------ Records provided ------

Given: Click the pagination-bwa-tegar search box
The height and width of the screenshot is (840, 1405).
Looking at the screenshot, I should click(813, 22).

------
------ Records provided ------

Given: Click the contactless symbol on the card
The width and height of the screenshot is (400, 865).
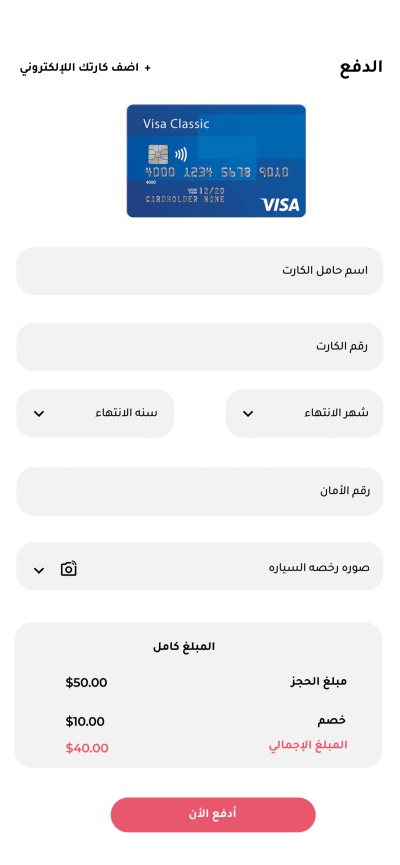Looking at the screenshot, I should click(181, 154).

------
------ Records provided ------

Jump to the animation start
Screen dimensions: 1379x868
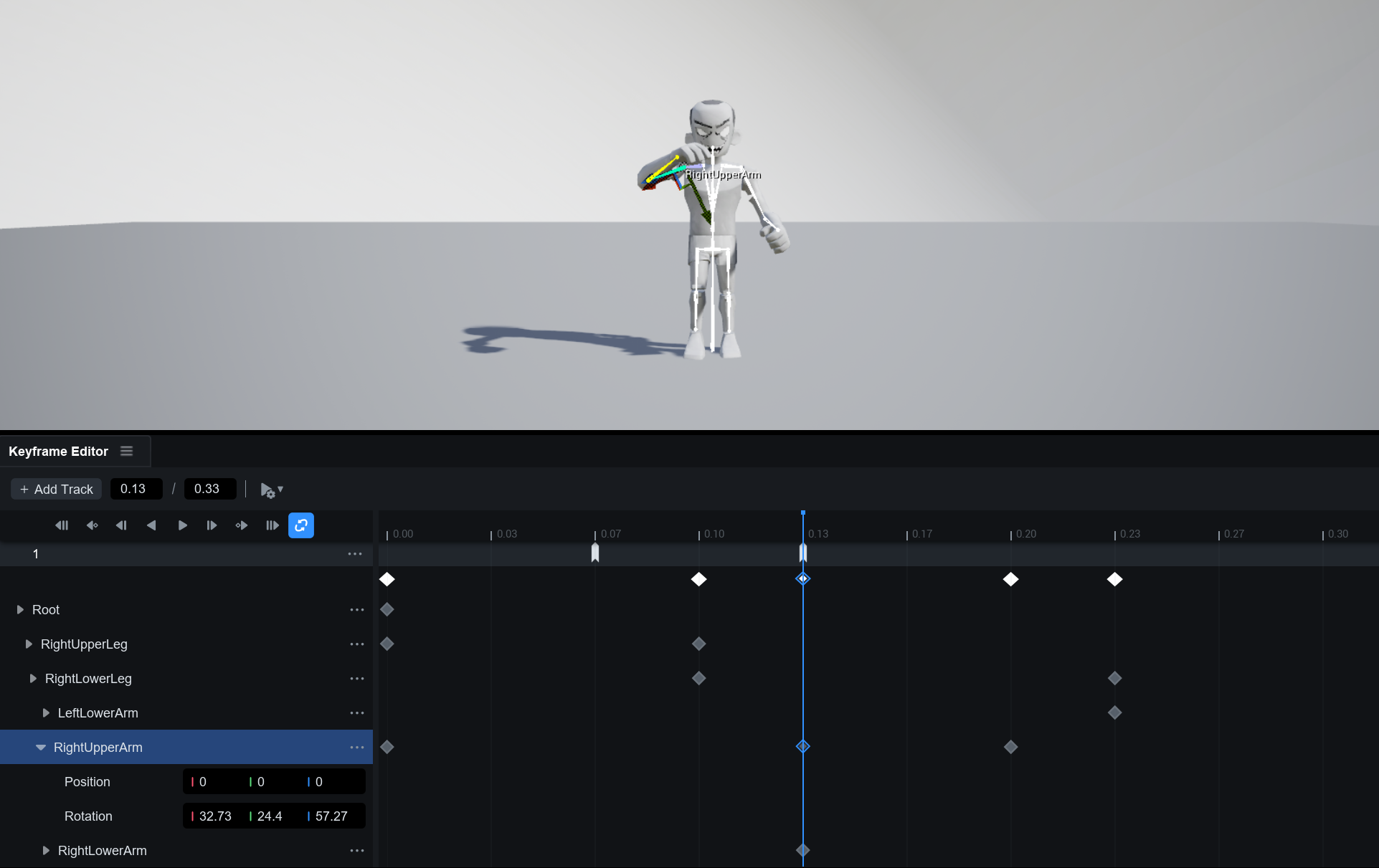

------

Directions for this task:
Set down the lines above again word for word, starting with the line that contains "Given: Click the pagination-bwa-tegar" and going on through the line that contains "Looking at the screenshot, I should click(813, 22).".

Worked solution:
Given: Click the pagination-bwa-tegar search box
The height and width of the screenshot is (840, 1405).
Looking at the screenshot, I should click(813, 22).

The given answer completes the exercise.